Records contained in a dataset
[Start of Attachment]

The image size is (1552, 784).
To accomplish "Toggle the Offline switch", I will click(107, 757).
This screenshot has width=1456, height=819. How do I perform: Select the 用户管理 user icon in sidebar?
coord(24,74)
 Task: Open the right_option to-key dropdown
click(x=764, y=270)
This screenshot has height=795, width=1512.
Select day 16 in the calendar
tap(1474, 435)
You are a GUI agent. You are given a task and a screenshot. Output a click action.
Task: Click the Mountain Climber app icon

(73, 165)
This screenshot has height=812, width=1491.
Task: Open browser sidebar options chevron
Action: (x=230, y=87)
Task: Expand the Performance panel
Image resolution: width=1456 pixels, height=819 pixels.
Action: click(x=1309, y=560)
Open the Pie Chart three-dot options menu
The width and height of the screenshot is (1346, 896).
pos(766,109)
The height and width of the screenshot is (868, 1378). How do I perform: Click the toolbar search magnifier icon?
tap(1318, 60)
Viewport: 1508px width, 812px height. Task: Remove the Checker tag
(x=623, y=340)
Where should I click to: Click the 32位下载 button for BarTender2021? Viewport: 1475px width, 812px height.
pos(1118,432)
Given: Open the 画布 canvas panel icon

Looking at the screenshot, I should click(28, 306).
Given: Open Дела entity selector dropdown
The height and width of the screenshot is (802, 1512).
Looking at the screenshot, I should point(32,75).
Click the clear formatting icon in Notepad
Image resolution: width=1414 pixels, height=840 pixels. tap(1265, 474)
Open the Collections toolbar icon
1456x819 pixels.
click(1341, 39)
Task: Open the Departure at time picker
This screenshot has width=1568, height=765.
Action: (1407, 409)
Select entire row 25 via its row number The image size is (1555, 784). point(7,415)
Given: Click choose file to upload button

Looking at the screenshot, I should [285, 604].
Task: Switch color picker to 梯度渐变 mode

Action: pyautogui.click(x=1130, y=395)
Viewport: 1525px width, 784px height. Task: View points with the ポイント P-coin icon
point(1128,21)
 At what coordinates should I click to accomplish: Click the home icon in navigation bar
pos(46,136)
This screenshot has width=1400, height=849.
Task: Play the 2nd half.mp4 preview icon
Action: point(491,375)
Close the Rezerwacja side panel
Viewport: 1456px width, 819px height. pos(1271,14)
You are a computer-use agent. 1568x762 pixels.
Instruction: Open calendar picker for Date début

[End of Attachment]

Find the lines above that contain the word "size" and collect them.

» **Solution to the exercise**:
The image size is (1552, 784).
Select entire row 25 via its row number The image size is (1555, 784). point(7,415)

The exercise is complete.